**Action item**. The line with "Click the chip icon on tutorial_m3.elf" marks the first line to copy, and the line with "Image resolution: width=644" marks the last. Transcribe that stretch of the data below exactly, without pictures.

(Collected data entries)
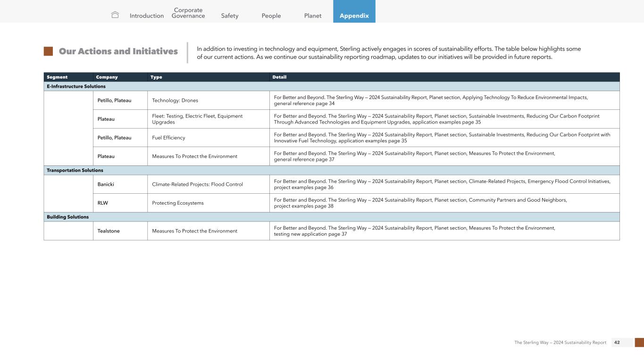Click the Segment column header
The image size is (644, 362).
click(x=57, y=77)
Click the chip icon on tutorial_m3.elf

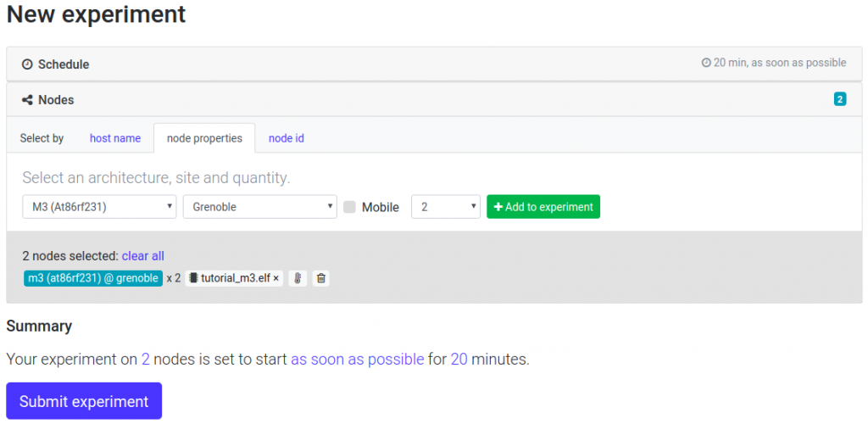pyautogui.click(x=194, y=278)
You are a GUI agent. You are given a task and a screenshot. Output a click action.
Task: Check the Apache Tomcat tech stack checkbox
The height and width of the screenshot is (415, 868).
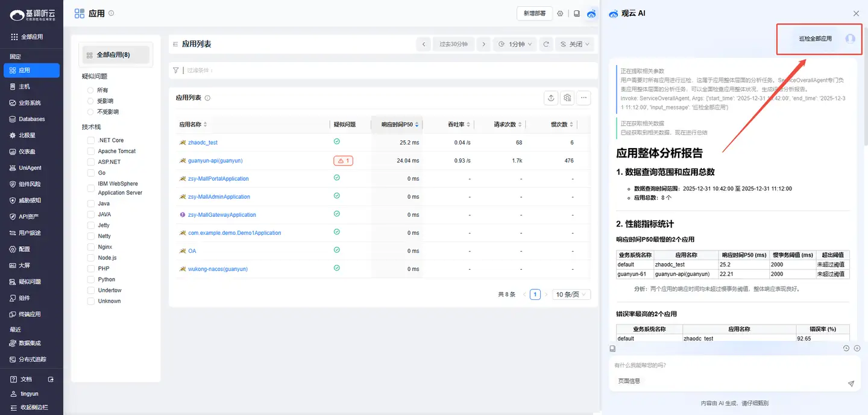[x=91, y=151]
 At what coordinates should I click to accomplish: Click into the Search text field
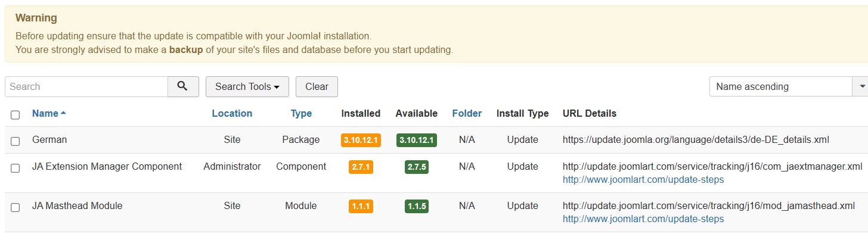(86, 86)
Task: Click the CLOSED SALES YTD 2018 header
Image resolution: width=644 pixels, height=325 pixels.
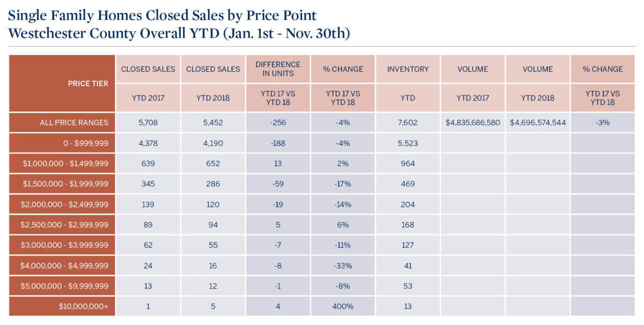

* * *

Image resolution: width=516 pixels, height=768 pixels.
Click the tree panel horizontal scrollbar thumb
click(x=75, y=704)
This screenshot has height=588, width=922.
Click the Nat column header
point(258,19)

**Solution to this exercise**.
Click the chip icon on tutorial_m3.elf

pyautogui.click(x=194, y=278)
You are a GUI agent. You are given a task and a screenshot. Output a click action.
Task: Check the Apache Tomcat tech stack checkbox
The height and width of the screenshot is (415, 868).
[x=91, y=151]
 At what coordinates should I click to accomplish: Click into the Search text field
(86, 86)
Task: Click the CLOSED SALES YTD 2018 header
Image resolution: width=644 pixels, height=325 pixels.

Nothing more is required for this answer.